* _Uw opdracht_
Neem uit de hieronder geciteerde uitspraak van het Gerechtshof Den Haag woordelijk het gedeelte over dat begint met de woorden "Belanghebbende stelt dat" en eindigt met "een dergelijke last.".

Home

Gerechtshof Den Haag, 25-09-2019, ECLI:NL:GHDHA:2019:3954, BK-19/00118

Gerechtshof Den Haag, 25-09-2019, ECLI:NL:GHDHA:2019:3954, BK-19/00118

Gegevens

Instantie
Gerechtshof Den Haag
Datum uitspraak
25 september 2019
Datum publicatie
23 september 2020
ECLI
ECLI:NL:GHDHA:2019:3954
Formele relaties
Zaaknummer
BK-19/00118

Inhoudsindicatie

Belanghebbende stelt dat de belastingrente op stelselniveau in strijd is met artikel 1 EP omdat die rente niet meer in een redelijke, proportionele verhouding tot het werkelijke rendement op spaarsaldi en 10-jaars Nederlandse staatsobligaties staat. Het Hof oordeelt dat zo al sprake zou zijn van een schending op stelselniveau, voor ingrijpen van de rechter in beginsel geen plaats is, tenzij een individuele belastingplichtige in strijd met artikel 1 EP wordt geconfronteerd met een individuele en buitensporige last. In het onderhavige geval is gesteld noch gebleken dat sprake is van een dergelijke last.

* _Aangeleverd materiaal_
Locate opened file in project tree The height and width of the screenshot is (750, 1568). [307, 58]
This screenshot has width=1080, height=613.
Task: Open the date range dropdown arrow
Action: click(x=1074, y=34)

* _Resultaat_
Belanghebbende stelt dat de belastingrente op stelselniveau in strijd is met artikel 1 EP omdat die rente niet meer in een redelijke, proportionele verhouding tot het werkelijke rendement op spaarsaldi en 10-jaars Nederlandse staatsobligaties staat. Het Hof oordeelt dat zo al sprake zou zijn van een schending op stelselniveau, voor ingrijpen van de rechter in beginsel geen plaats is, tenzij een individuele belastingplichtige in strijd met artikel 1 EP wordt geconfronteerd met een individuele en buitensporige last. In het onderhavige geval is gesteld noch gebleken dat sprake is van een dergelijke last.